- TEXT PROVIDED:
I hope your situation with the concussion is improving. As for payment plans, I'm sure that Boston's Children Hospital has several, excellent payment plans to offer you.

As far as adult care ( for yourself), in the Boston area, all of the Harvard-based hospitals offer payment plans, in one form or the other . Don't worry, I know you'll be just fine.
Miller
 
  0  
Reply Thu 21 Jan, 2016 03:10 am
@Kolyo,
Kolyo wrote:

The reason your rates have gone up probably has to do with how insurers have to cover sick people now.

There's no free lunch.


In the Commonwealth of Massachusetts, insurance rates for a specific plan are determined in part by the region inMassachusetts, in which you reside.

Another factor in determining a rate in Massachusetts , is the number of people enrolled in your plan. This fact is nicely printed on your BC/BS bill for insurance.

And yes, there is "no free lunch". If only Obama and Sanders knew that!

The more welfare that is offered the Public, the greater the number of individuals seeking a "free lunch" and a " free ride"....till the welfare train runs out of steam...

- DATA LISTING:
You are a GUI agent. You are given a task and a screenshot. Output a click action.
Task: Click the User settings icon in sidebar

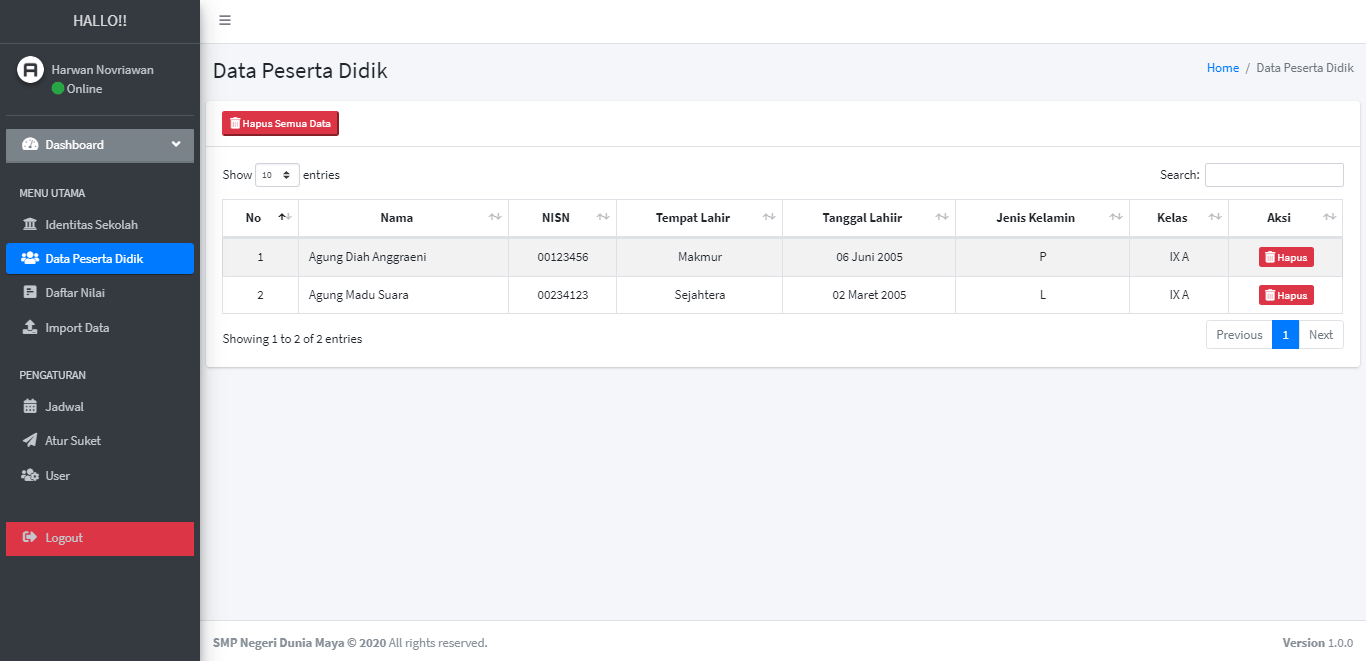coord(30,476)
---
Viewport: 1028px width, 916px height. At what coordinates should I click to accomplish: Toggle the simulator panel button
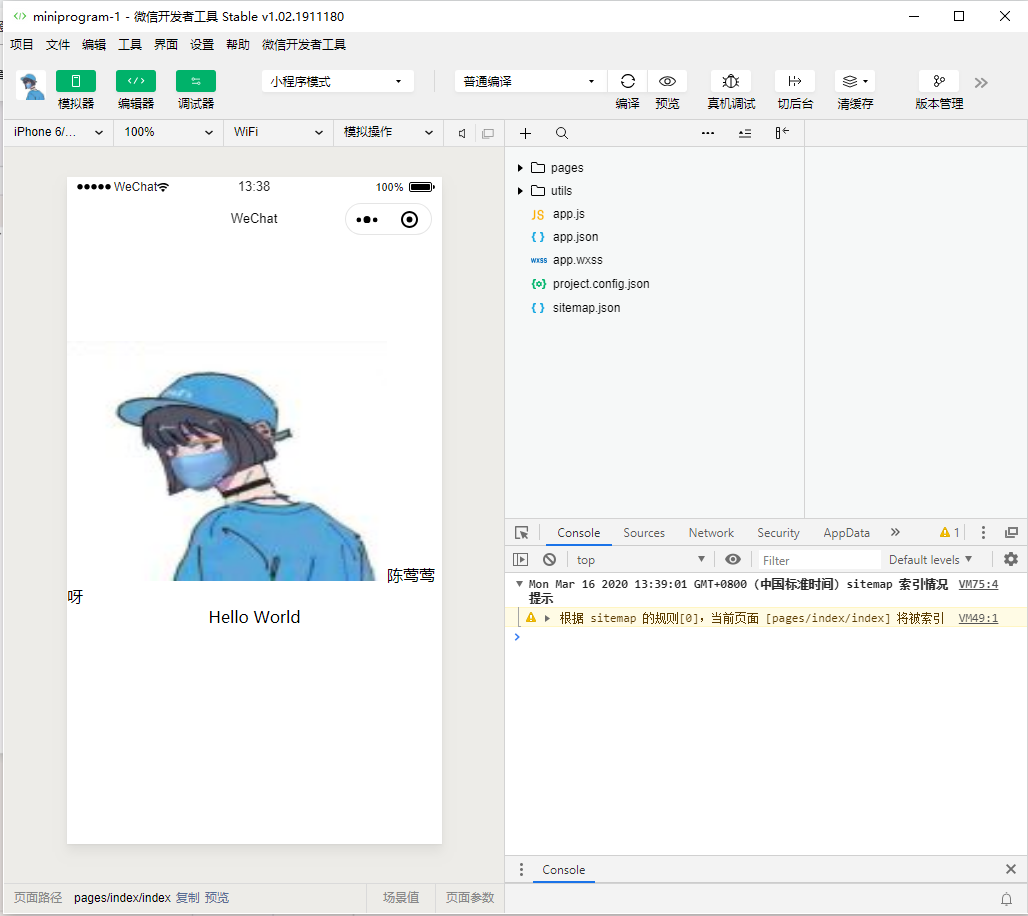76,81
...
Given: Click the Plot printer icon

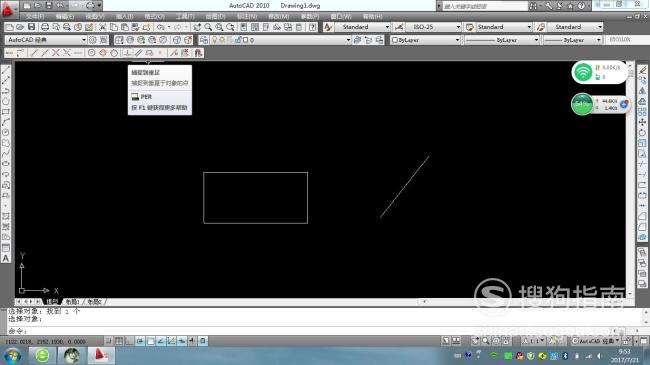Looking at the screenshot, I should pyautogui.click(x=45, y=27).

- YOUR GOAL: Reproduce the part of the health insurance post that runs from "The reason your" to "Sanders knew that!" with no changes. The items can be ignored.

- TASK RESPONSE:
The reason your rates have gone up probably has to do with how insurers have to cover sick people now.

There's no free lunch.


In the Commonwealth of Massachusetts, insurance rates for a specific plan are determined in part by the region inMassachusetts, in which you reside.

Another factor in determining a rate in Massachusetts , is the number of people enrolled in your plan. This fact is nicely printed on your BC/BS bill for insurance.

And yes, there is "no free lunch". If only Obama and Sanders knew that!